— Stated task —
Starting at the line containing "You are a computer-use agent." and ending at the line containing "tap(111, 128)", reproduce those lines of the listing with "Select" switched to "Choose" and all else unchanged. Leave the pictures out of your answer.

Rows of pointing data:
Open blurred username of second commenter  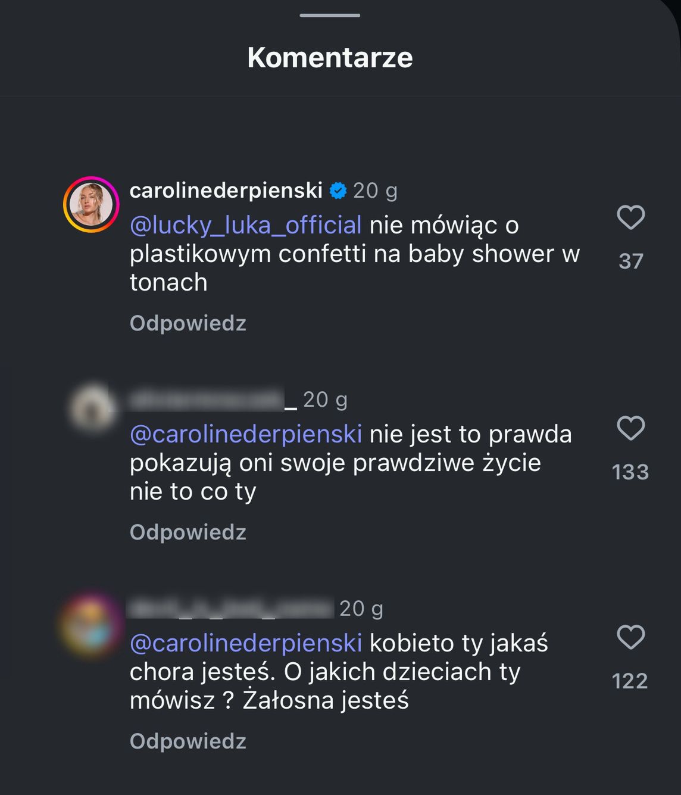[213, 400]
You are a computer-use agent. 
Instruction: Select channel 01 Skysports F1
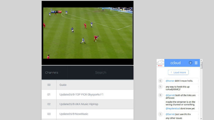[88, 94]
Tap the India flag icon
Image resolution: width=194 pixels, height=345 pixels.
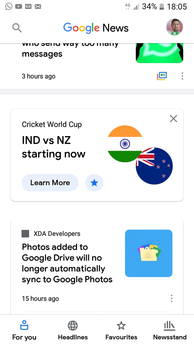(x=125, y=144)
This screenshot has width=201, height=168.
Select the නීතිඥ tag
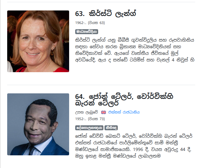tap(111, 128)
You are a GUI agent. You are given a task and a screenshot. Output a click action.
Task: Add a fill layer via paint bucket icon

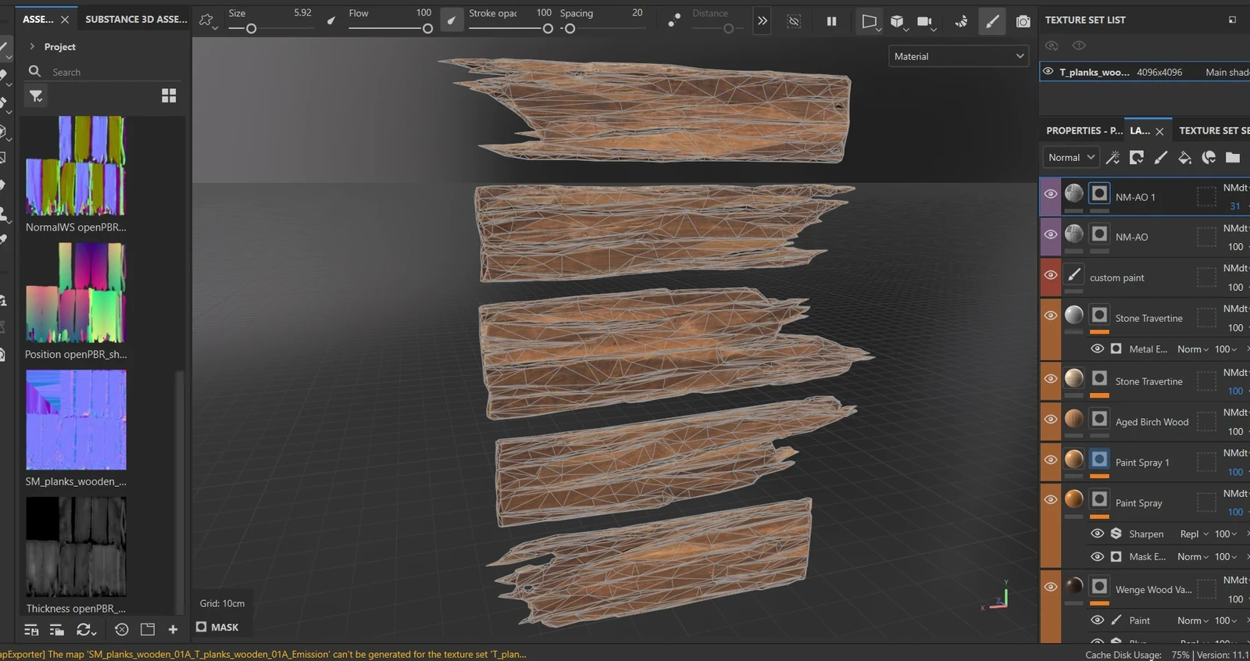[x=1184, y=158]
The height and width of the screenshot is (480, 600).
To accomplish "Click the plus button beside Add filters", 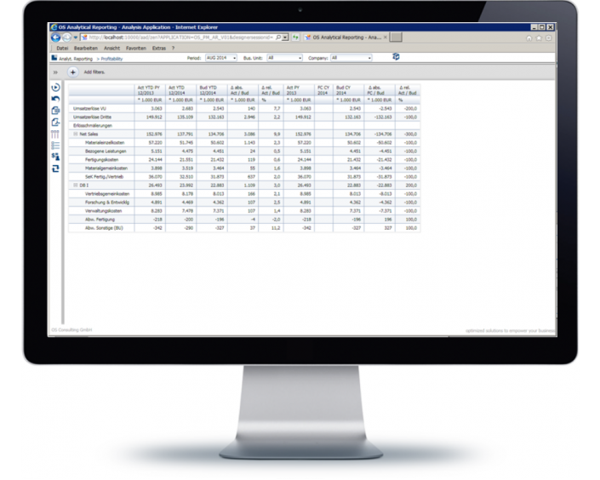I will point(73,72).
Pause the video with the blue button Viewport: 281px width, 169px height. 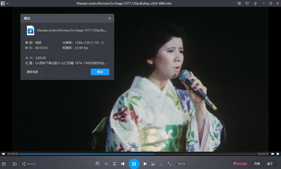134,164
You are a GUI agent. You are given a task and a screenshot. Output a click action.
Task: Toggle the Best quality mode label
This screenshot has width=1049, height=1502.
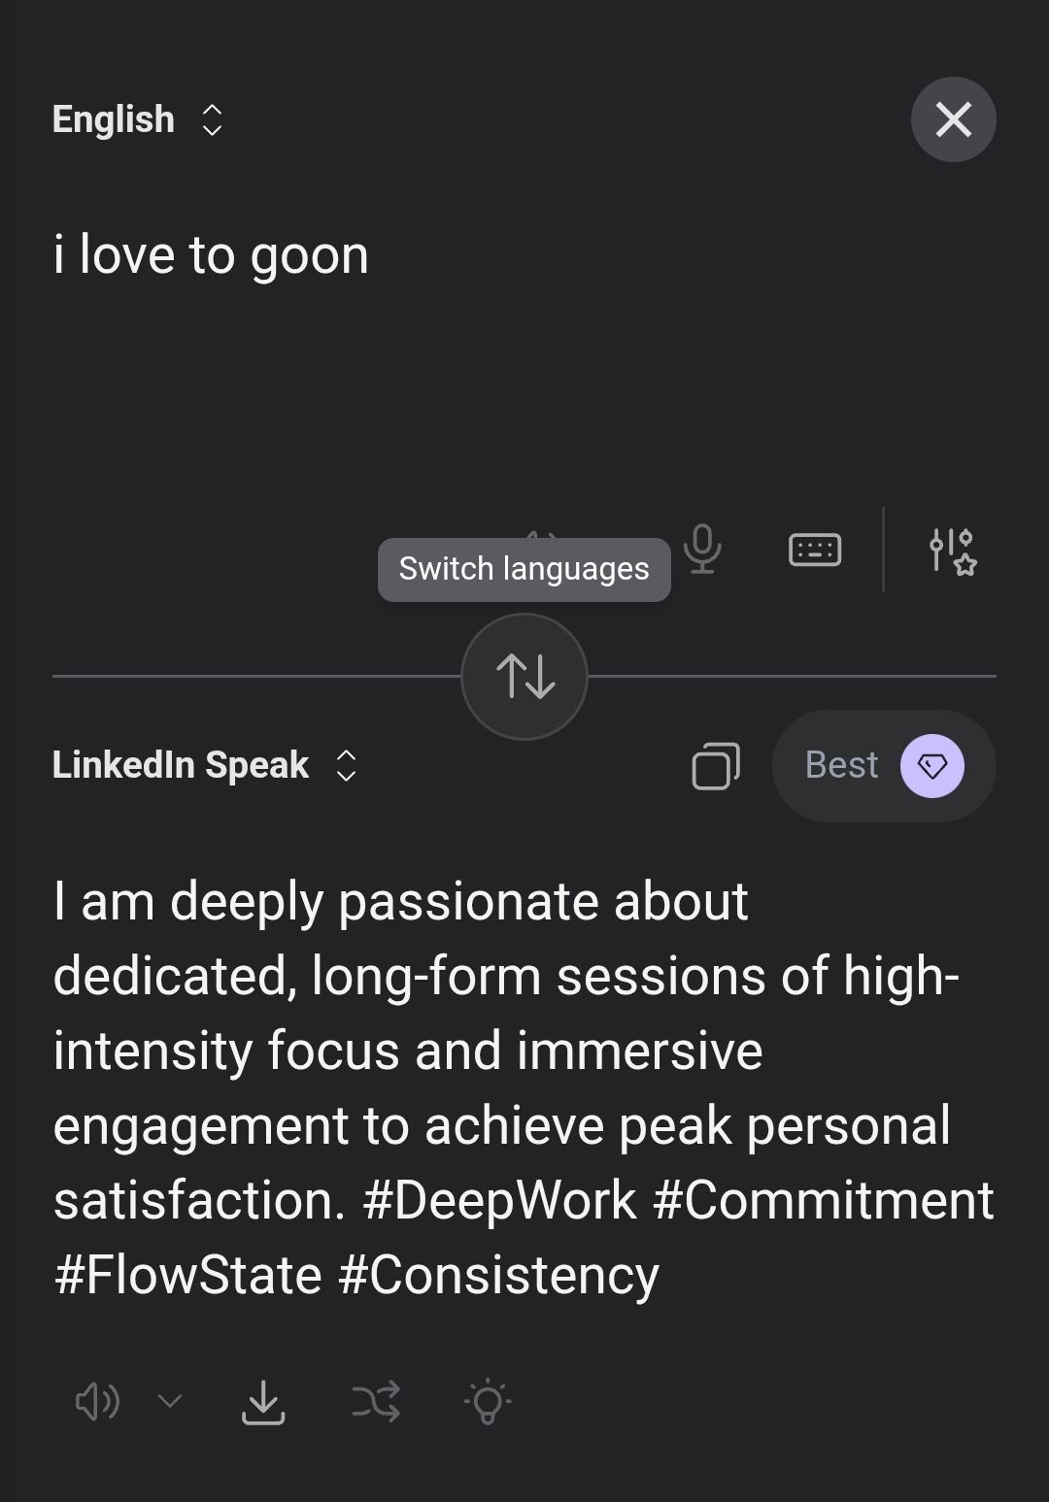pyautogui.click(x=841, y=765)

— Written answer —
You are a computer-use agent. 
Instruction: Choose channel 01 Skysports F1
[88, 94]
Tap the India flag icon
Image resolution: width=194 pixels, height=345 pixels.
(x=125, y=144)
This screenshot has width=201, height=168.
Choose the නීතිඥ tag
tap(111, 128)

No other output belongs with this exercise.